Sample characteristics

Participants were aged between 18 and 82 years old (median 46). From the 2532 primary care patients approached, 676 consented to participate (452 women; 224 men). Median and interquartile range for women were 2 and 4, and for men 2 and 3. The difference in median scores between women and men was not significant (Mann–Whitney U = 47,981.50, p = 0.253). The table below presents participants’ demographic characteristics (age, marital status, education level), as well as their GHQ-12 scores by gender.(Table 2).

Table 2

Total and by gender socio-demographic characteristics and GHQ-12 scores (0-0-1-1 scoring)

	Women (N = 452)		Men (N = 224)		Total (N = 676)
	N	%	N	%	N	%
Age (11 missing)
18–29	117	26.2	47	21.4	164	24.7
30–39	62	13.9	24	11.0	86	12.9
40–49	118	26.5	28	12.8	146	22.0
50–64	119	26.7	81	37.0	200	30.0
65+	30	6.7	39	17.8	69	10.4
Marital status (2 missing)
Unmarried	77	17.1	54	24.1	131	19.4
Married	319	71.1	163	72.8	482	71.7
Separated/Divorced/Widowed	53	11.8	7	3.1	60	8.9
Education (6 missing)
Elementary	94	21.0	33	14.9	127	19.0
Middle school	104	23.2	43	19.4	147	21.9
High school	157	35.0	97	43.6	254	37.9
Diploma	20	4.5	16	7.2	36	5.4
University	48	10.7	27	12.2	75	11.2
Others	25	5.6	6	2.7	31	4.6
GHQ-12 Score
Median (IQR)	2.00 (4.00)		2.00 (3.00)		2.00 (4.00)

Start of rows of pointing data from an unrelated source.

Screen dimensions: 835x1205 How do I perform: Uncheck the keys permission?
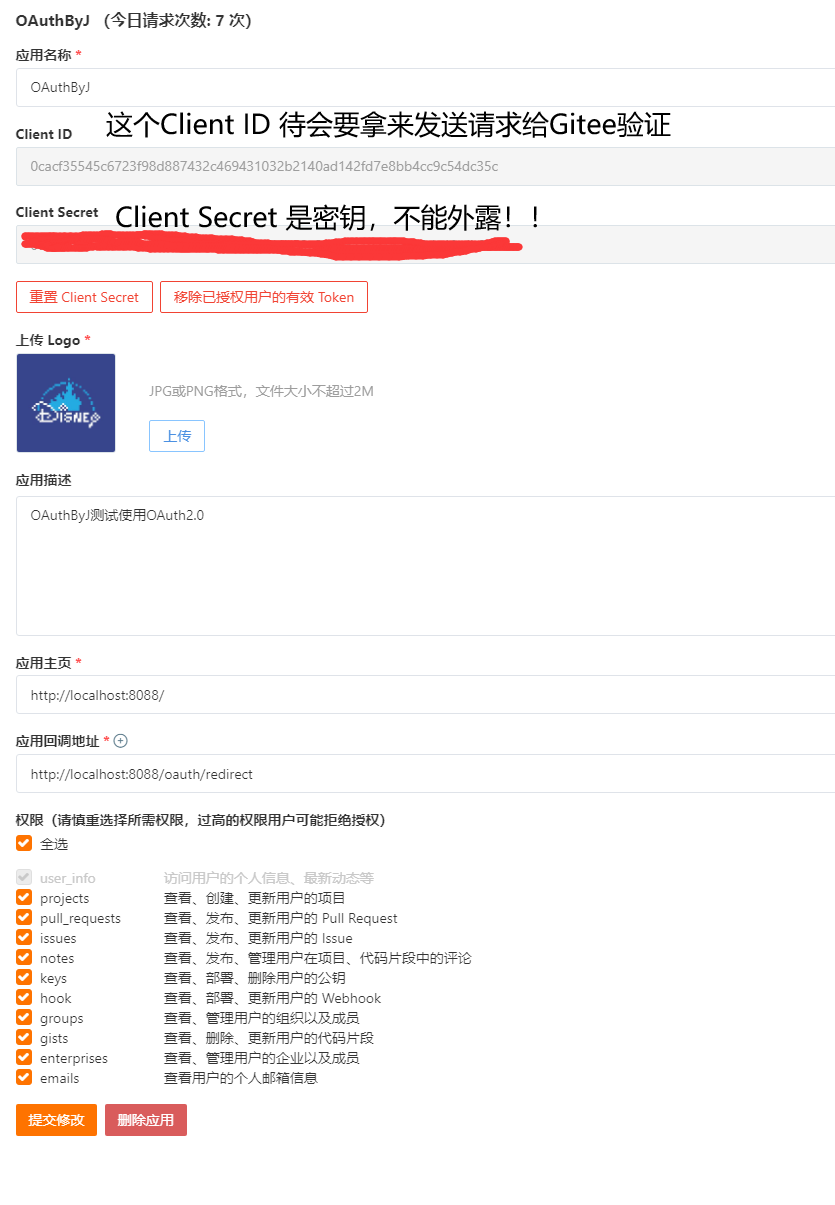[x=23, y=977]
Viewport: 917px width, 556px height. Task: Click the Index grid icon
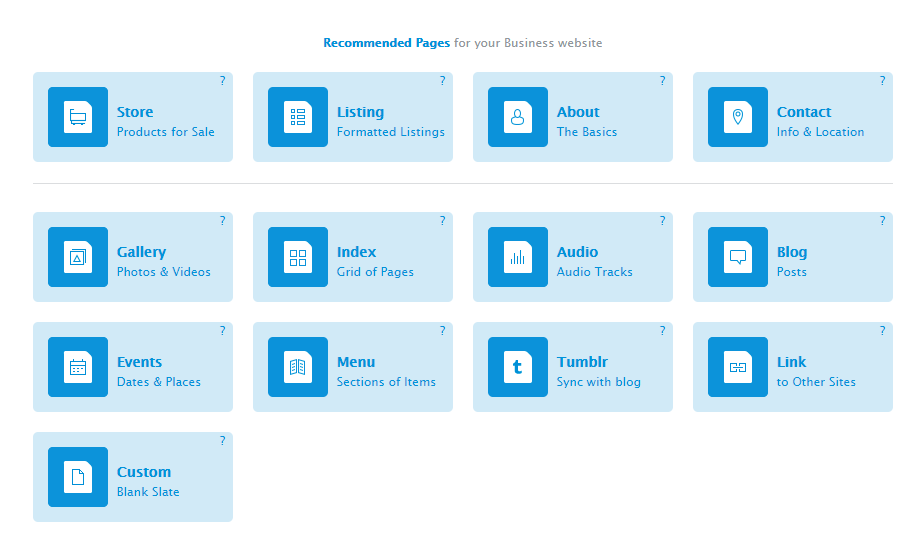click(298, 257)
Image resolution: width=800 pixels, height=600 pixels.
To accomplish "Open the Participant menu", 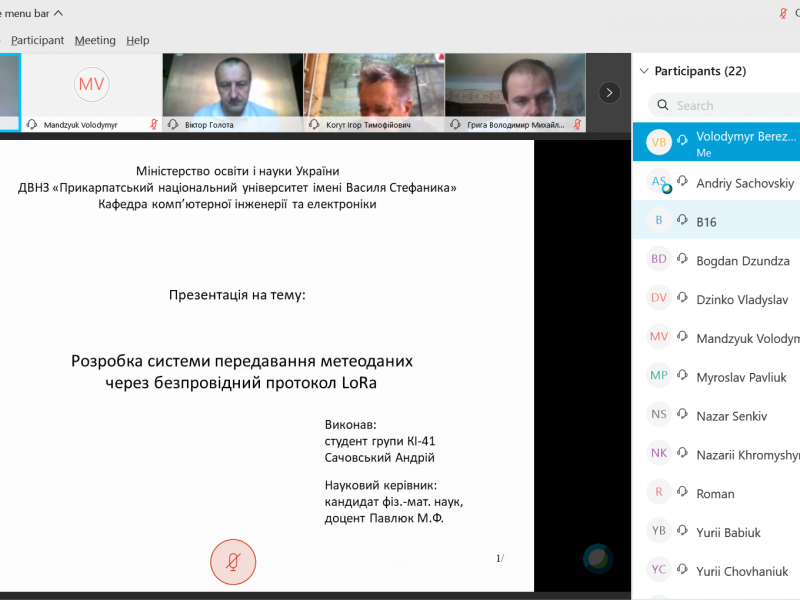I will tap(37, 40).
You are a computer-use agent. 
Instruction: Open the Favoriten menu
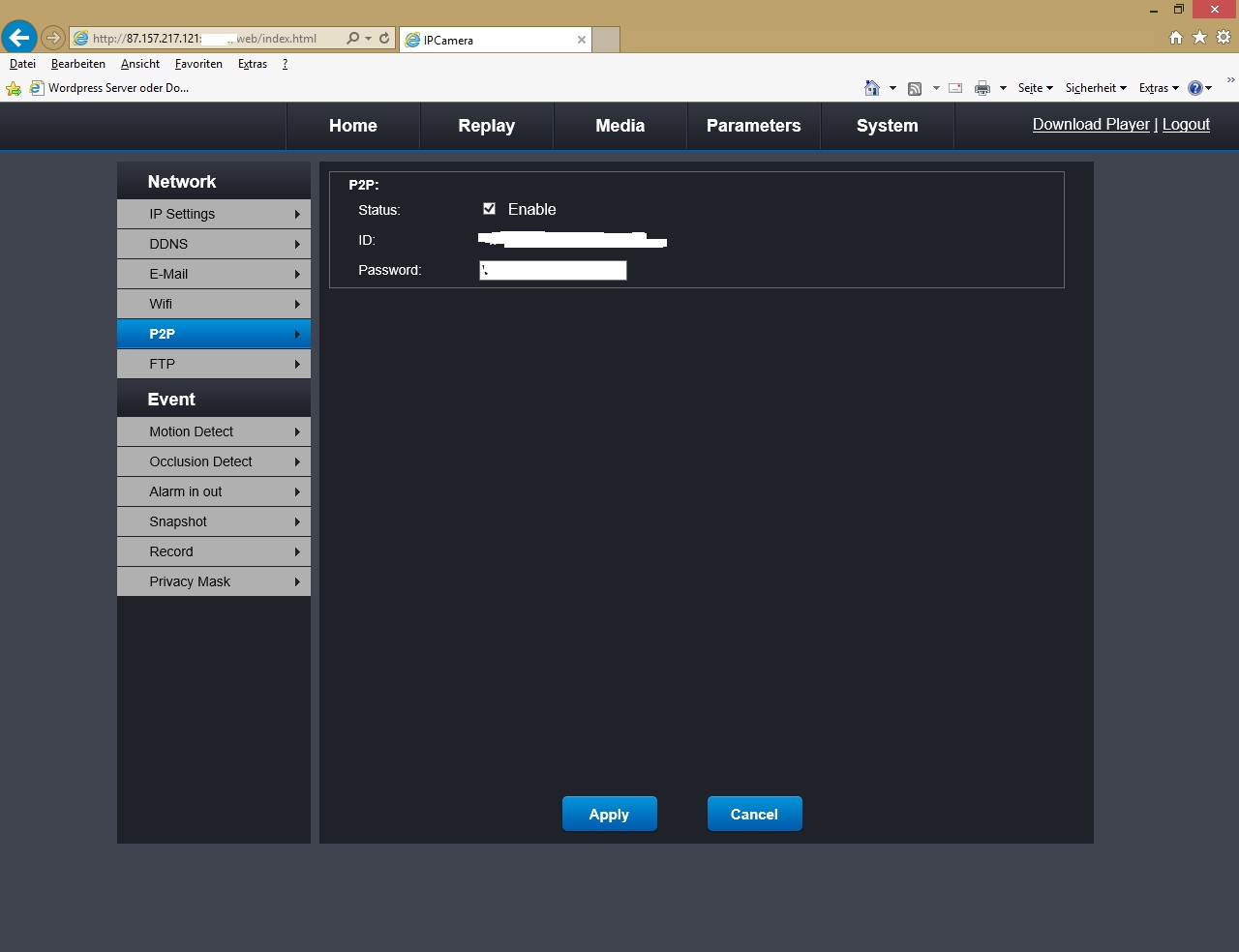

Total and by gender socio-demographic characteristics and GHQ-12 scores (0-0-1-1 scoring) Almost one in five (19%) had only completed elementary-level education. A further 21% completed Junior High School, and 37.9% completed a high school diploma. The rest (22.1%) completed undergraduate or postgraduate degrees. Fewer than 5% received less than 6 years of formal education. Table 3 shows the prevalence of ICD-10 psychiatric diagnoses and GHQ-12 median scores for adult Indonesian primary care patients. For those with a severe depressive episode, the GHQ-12 median score was 10, with an interquartile range of 7. For those with Comorbid Anxiety and Depression, the GHQ-12 median score was 3, with an interquartile range of 3. For those with general anxiety disorder the GHQ-12 median score was 6, with an interquartile range of 9.

Table 3

Total and by gender prevalence of psychiatric diagnoses and median GHQ-12 scores (bimodal scoring) of respondents interviewed with CIS-R and further clinical interviews

ICD-10 diagnoses	Men	Women	Total	GHQ-12
ICD-10 diagnoses	N (%)	N (%)	N (%)	Median (IQR)
Mild depressive episode	7 (1.0)	29 (4.3)	36 (5.3)	2 (3)
Moderate depressive episode	1 (0.1)	11 (1.6)	12 (1.8)	7 (4)
Severe depressive episode	1 (0.1)	4 (0.6)	5 (0.7)	10 (7)
Mixed anxiety and depression	31 (4.6)	71 (10.5)	102 (15.1)	3 (3)
General anxiety disorder	7 (1.0)	18 (2.7)	25 (3.7)	6 (2)
Panic disorder	5 (0.7)	15 (2.2)	20 (3.0)	5 (6)
Social phobia	7 (1.0)	13 (1.0)	20 (3.0)	2 (1)
Agoraphobia	1 (0.1)	0 (0.0)	1 (0.1)	2 (0)
Specific isolated phobia	2 (0.3)	6 (0.9)	8 (1.2)	3.5 (2)
Obsessive compulsive disorder	0 (0.0)	3 (0.4)	3 (0.4)	5 (0)
Diagnosis of other disorders	15 (2.2)	54 (8.0)	69 (10.2)	2 (3)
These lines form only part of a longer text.